The man stared at me, and finally seemed to get I was not the person he'd been talking about. 'In a car with some kid,' he said. 'They don't know what he's really like. They don't understand he's not even real.'

'Where is he now?'

'I don't know. He went.'

'When?'

'Two hours ago.'

'Does he have Nina with him?'

Jim/James suddenly tried to pull himself upright, catching me off guard. I kicked him back down again.

'Tell me or I swear to God…'

'He's got her.'

'She's alive?'

'She was when they left.'

I pressed the gun harder into the head of someone not much younger than my father had been when he died. 'Where are they? Where did they go?'

'I don't know.'

'What kind of car?'

'Big. Black.'

I tightened my finger on the trigger but I looked in his eyes and saw there was nothing in there worth killing.

Instead I left him crawling into the long grass and went quickly back to Monroe. I was going to close his eyes but then realized there are worse things to look at forever than branches waving gently across a cold blue sky.

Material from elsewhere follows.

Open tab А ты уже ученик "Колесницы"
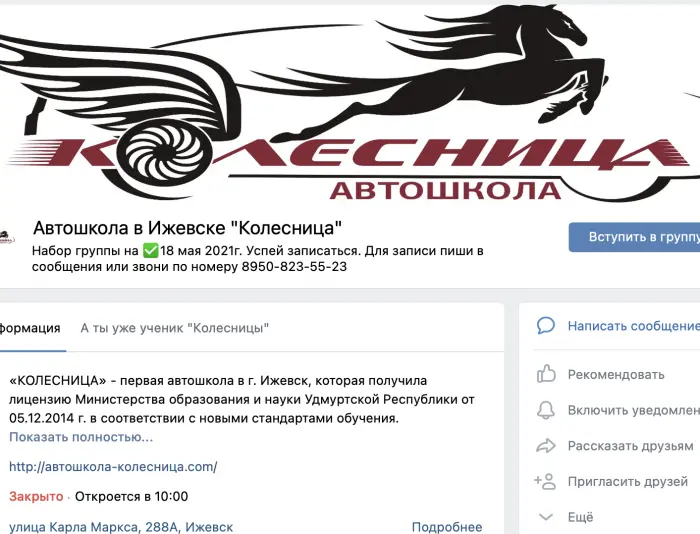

Then I turned and ran back to the car.

Chapter 33

Lee was getting pissed off. Lee was getting confused. Lee was beginning to feel that none of this was making much sense.

They'd put the woman in the back of the car and Paul had got in with her. The windows were tinted. Nobody could see who was in there. Paul told Lee to sit up front with the driver. This guy was short and had heavy brows and a hook nose and was basically the kind of person Hudek usually went to some trouble to avoid. The flat smile he gave Lee when he got in the car said he felt much the same way about him.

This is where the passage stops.